● Provided records:
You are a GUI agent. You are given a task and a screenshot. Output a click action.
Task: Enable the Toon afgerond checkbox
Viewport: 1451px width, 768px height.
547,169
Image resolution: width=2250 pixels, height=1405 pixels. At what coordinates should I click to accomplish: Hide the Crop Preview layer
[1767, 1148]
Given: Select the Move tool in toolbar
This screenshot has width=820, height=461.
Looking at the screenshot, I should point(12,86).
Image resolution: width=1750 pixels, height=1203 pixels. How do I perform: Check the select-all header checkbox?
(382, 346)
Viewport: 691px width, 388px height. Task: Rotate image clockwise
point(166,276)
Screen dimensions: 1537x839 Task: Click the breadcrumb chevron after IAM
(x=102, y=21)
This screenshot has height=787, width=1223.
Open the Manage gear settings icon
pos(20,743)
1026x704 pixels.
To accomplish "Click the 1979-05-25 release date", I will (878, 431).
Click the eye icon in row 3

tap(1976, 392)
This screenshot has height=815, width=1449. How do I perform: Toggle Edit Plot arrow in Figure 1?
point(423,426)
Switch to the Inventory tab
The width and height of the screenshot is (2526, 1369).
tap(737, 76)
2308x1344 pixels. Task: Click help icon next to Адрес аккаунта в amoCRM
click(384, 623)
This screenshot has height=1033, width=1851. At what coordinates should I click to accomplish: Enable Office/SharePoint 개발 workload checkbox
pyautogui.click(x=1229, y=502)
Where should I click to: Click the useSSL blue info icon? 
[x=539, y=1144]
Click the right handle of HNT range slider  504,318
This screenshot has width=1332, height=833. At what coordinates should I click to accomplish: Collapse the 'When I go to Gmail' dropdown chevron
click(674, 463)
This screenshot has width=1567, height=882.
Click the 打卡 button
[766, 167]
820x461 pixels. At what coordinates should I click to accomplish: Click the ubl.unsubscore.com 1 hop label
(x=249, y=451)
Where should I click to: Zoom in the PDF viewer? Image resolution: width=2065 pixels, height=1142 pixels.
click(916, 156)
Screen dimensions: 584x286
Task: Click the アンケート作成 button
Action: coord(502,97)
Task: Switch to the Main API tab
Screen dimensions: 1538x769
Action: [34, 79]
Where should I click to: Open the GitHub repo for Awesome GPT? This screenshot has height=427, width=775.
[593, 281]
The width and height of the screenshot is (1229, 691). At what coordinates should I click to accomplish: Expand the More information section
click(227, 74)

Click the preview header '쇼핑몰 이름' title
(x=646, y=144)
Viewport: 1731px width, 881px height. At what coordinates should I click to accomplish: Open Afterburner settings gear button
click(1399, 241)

● Requirement: Each line of the data must be returned exactly.

● Solution to the exercise:
You are a GUI agent. You are given a task and a screenshot. Output a click action.
Task: Enable the Toon afgerond checkbox
Viewport: 1451px width, 768px height.
547,169
Image resolution: width=2250 pixels, height=1405 pixels. At what coordinates should I click to accomplish: Hide the Crop Preview layer
[1767, 1148]
Given: Select the Move tool in toolbar
This screenshot has width=820, height=461.
Looking at the screenshot, I should point(12,86).
Image resolution: width=1750 pixels, height=1203 pixels. How do I perform: Check the select-all header checkbox?
(382, 346)
Viewport: 691px width, 388px height. Task: Rotate image clockwise
point(166,276)
Screen dimensions: 1537x839 Task: Click the breadcrumb chevron after IAM
(x=102, y=21)
This screenshot has height=787, width=1223.
Open the Manage gear settings icon
pos(20,743)
1026x704 pixels.
To accomplish "Click the 1979-05-25 release date", I will (878, 431).
Click the eye icon in row 3

tap(1976, 392)
This screenshot has height=815, width=1449. How do I perform: Toggle Edit Plot arrow in Figure 1?
point(423,426)
Switch to the Inventory tab
The width and height of the screenshot is (2526, 1369).
tap(737, 76)
2308x1344 pixels. Task: Click help icon next to Адрес аккаунта в amoCRM
click(384, 623)
This screenshot has height=1033, width=1851. At what coordinates should I click to accomplish: Enable Office/SharePoint 개발 workload checkbox
pyautogui.click(x=1229, y=502)
Where should I click to: Click the useSSL blue info icon? 
[x=539, y=1144]
Click the right handle of HNT range slider  504,318
This screenshot has width=1332, height=833. At what coordinates should I click to accomplish: Collapse the 'When I go to Gmail' dropdown chevron
click(674, 463)
This screenshot has width=1567, height=882.
Click the 打卡 button
[766, 167]
820x461 pixels. At what coordinates should I click to accomplish: Click the ubl.unsubscore.com 1 hop label
(x=249, y=451)
Where should I click to: Zoom in the PDF viewer? Image resolution: width=2065 pixels, height=1142 pixels.
click(916, 156)
Screen dimensions: 584x286
Task: Click the アンケート作成 button
Action: coord(502,97)
Task: Switch to the Main API tab
Screen dimensions: 1538x769
Action: [34, 79]
Where should I click to: Open the GitHub repo for Awesome GPT? This screenshot has height=427, width=775.
[593, 281]
The width and height of the screenshot is (1229, 691). At what coordinates should I click to accomplish: Expand the More information section
click(227, 74)

Click the preview header '쇼핑몰 이름' title
(x=646, y=144)
Viewport: 1731px width, 881px height. At what coordinates should I click to accomplish: Open Afterburner settings gear button
click(1399, 241)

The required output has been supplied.